■ **How to complete this task**
Reproduce the full set of records verbatim.
--------
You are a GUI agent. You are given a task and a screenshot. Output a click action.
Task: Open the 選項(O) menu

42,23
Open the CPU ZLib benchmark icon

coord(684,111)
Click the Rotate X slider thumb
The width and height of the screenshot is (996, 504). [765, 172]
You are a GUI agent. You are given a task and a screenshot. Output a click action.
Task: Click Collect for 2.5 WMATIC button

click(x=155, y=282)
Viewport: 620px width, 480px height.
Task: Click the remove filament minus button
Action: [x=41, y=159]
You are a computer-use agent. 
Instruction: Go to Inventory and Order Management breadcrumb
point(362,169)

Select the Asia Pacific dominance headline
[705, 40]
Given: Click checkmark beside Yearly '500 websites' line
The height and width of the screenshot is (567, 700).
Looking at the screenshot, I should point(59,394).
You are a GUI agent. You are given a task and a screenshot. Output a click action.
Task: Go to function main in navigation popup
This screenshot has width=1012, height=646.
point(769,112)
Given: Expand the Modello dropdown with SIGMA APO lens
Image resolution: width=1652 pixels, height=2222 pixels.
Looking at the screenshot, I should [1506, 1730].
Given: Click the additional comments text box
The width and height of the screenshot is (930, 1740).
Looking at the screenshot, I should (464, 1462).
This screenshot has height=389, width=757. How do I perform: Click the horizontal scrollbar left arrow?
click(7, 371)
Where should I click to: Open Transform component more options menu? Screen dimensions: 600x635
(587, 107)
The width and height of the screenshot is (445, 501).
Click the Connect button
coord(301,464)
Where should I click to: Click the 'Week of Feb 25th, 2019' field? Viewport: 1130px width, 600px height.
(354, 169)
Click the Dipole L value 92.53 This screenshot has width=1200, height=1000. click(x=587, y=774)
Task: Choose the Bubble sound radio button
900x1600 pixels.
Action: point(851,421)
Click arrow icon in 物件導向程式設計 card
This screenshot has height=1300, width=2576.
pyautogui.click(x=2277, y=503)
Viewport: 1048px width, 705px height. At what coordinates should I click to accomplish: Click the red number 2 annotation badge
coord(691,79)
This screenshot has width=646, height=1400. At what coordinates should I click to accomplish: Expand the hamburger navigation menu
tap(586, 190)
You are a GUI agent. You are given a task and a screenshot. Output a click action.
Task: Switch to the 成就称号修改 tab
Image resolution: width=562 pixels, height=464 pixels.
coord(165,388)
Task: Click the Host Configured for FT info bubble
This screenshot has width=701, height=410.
--------
■ **Response to this task**
You are a GUI agent. You are given a task and a screenshot. Output a click action.
Task: Open the 選項(O) menu

42,23
Open the CPU ZLib benchmark icon

coord(684,111)
Click the Rotate X slider thumb
The width and height of the screenshot is (996, 504). [765, 172]
You are a GUI agent. You are given a task and a screenshot. Output a click action.
Task: Click Collect for 2.5 WMATIC button

click(x=155, y=282)
Viewport: 620px width, 480px height.
Task: Click the remove filament minus button
Action: [x=41, y=159]
You are a computer-use agent. 
Instruction: Go to Inventory and Order Management breadcrumb
point(362,169)

Select the Asia Pacific dominance headline
[705, 40]
Given: Click checkmark beside Yearly '500 websites' line
The height and width of the screenshot is (567, 700).
Looking at the screenshot, I should point(59,394).
You are a GUI agent. You are given a task and a screenshot. Output a click action.
Task: Go to function main in navigation popup
This screenshot has width=1012, height=646.
point(769,112)
Given: Expand the Modello dropdown with SIGMA APO lens
Image resolution: width=1652 pixels, height=2222 pixels.
Looking at the screenshot, I should [1506, 1730].
Given: Click the additional comments text box
The width and height of the screenshot is (930, 1740).
Looking at the screenshot, I should (464, 1462).
This screenshot has height=389, width=757. How do I perform: Click the horizontal scrollbar left arrow?
click(7, 371)
Where should I click to: Open Transform component more options menu? Screen dimensions: 600x635
(587, 107)
The width and height of the screenshot is (445, 501).
Click the Connect button
coord(301,464)
Where should I click to: Click the 'Week of Feb 25th, 2019' field? Viewport: 1130px width, 600px height.
(354, 169)
Click the Dipole L value 92.53 This screenshot has width=1200, height=1000. click(x=587, y=774)
Task: Choose the Bubble sound radio button
900x1600 pixels.
Action: point(851,421)
Click arrow icon in 物件導向程式設計 card
This screenshot has height=1300, width=2576.
pyautogui.click(x=2277, y=503)
Viewport: 1048px width, 705px height. At what coordinates should I click to accomplish: Click the red number 2 annotation badge
coord(691,79)
This screenshot has width=646, height=1400. At what coordinates should I click to accomplish: Expand the hamburger navigation menu
tap(586, 190)
You are a GUI agent. You are given a task and a screenshot. Output a click action.
Task: Switch to the 成就称号修改 tab
Image resolution: width=562 pixels, height=464 pixels.
coord(165,388)
Task: Click the Host Configured for FT info bubble
This screenshot has width=701, height=410.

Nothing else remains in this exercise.